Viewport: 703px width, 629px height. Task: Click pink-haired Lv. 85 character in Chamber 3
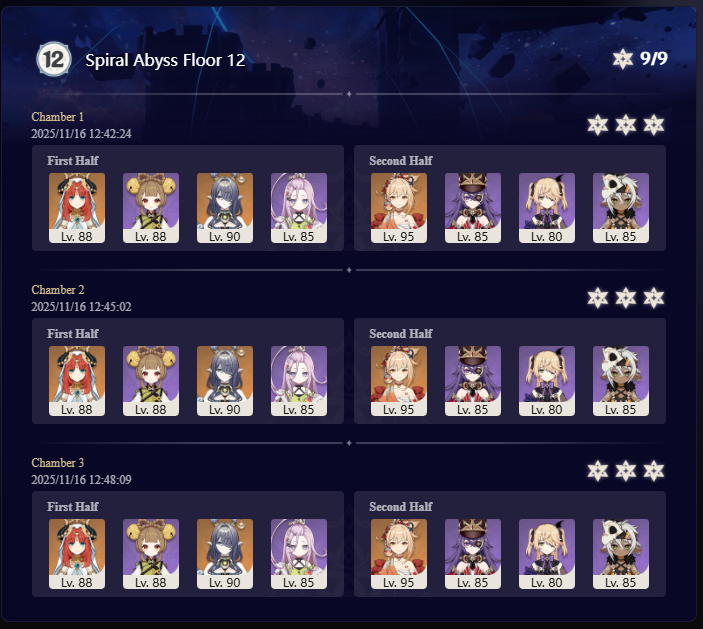(x=299, y=554)
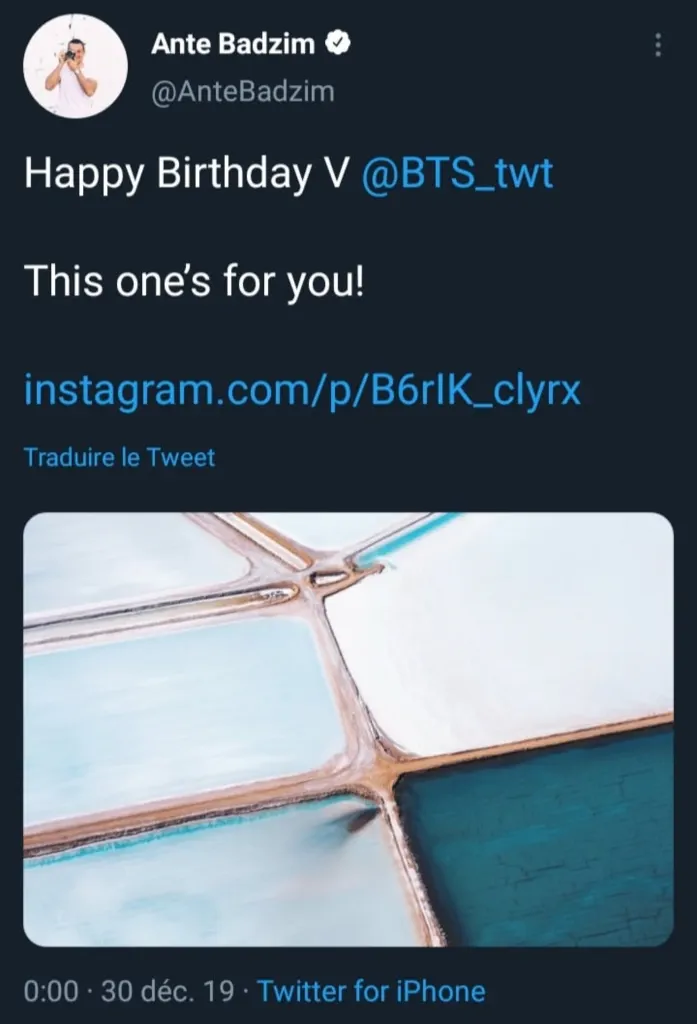Click the "30 déc. 19" date
697x1024 pixels.
(167, 991)
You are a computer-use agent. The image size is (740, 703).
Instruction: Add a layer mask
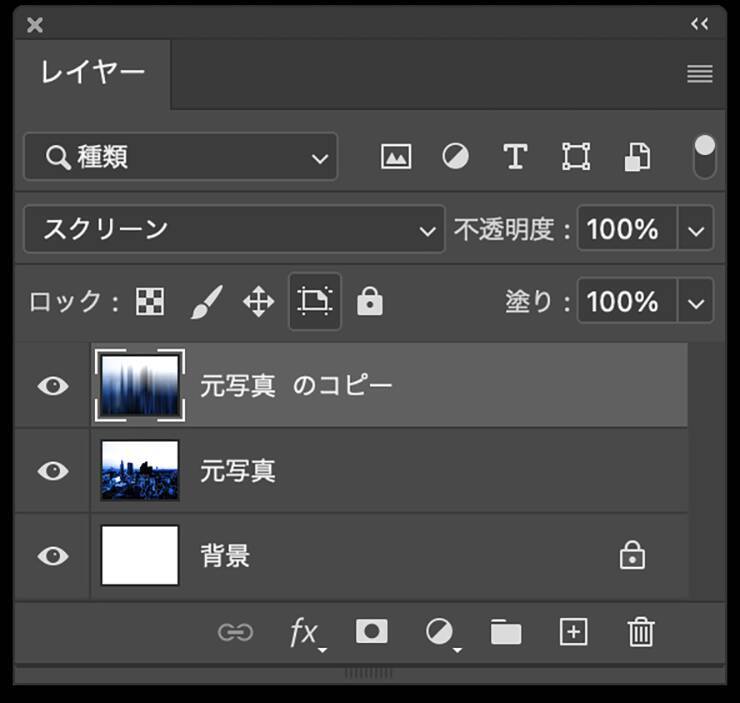pos(371,632)
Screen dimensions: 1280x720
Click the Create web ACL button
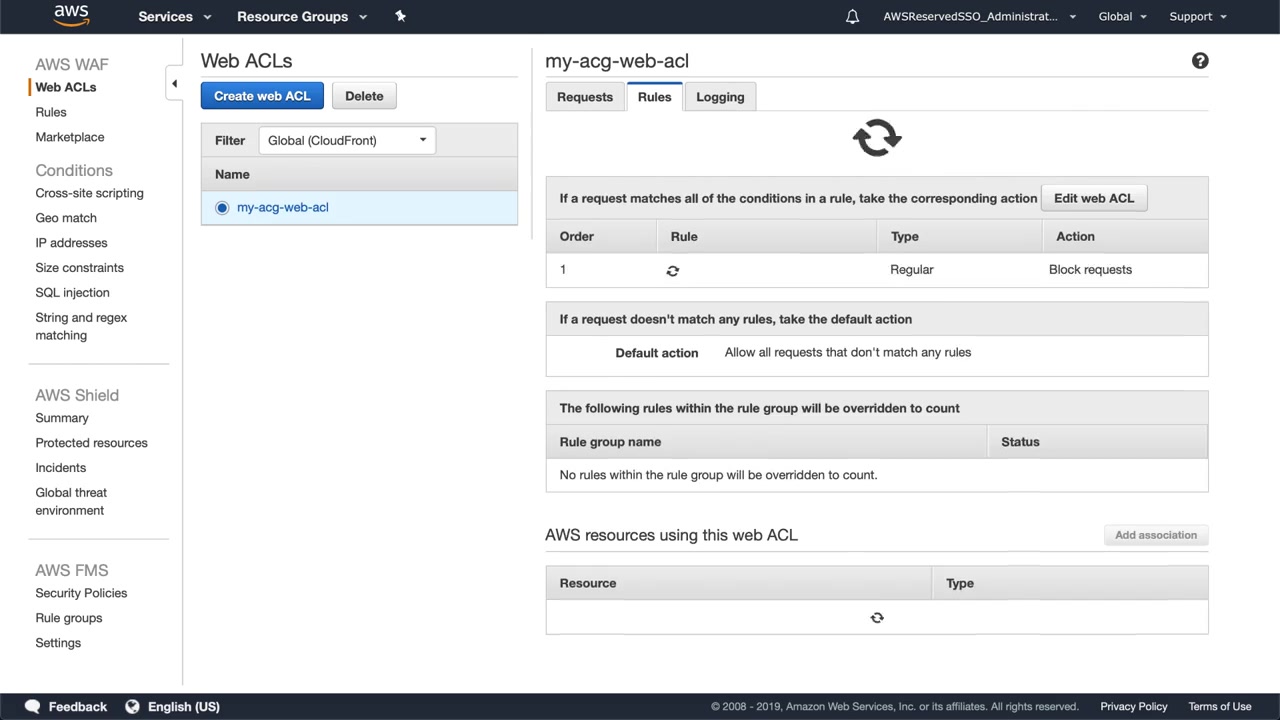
--------------------
*Exercise brief*
Pictures aside, reproduce all of the data exactly.

*The answer*
Viewport: 703px width, 629px height. Task: Click pink-haired Lv. 85 character in Chamber 3
(x=299, y=554)
Click the "30 déc. 19" date
697x1024 pixels.
(167, 991)
You are a computer-use agent. The image size is (740, 703).
Instruction: Add a layer mask
pos(371,632)
Screen dimensions: 1280x720
Click the Create web ACL button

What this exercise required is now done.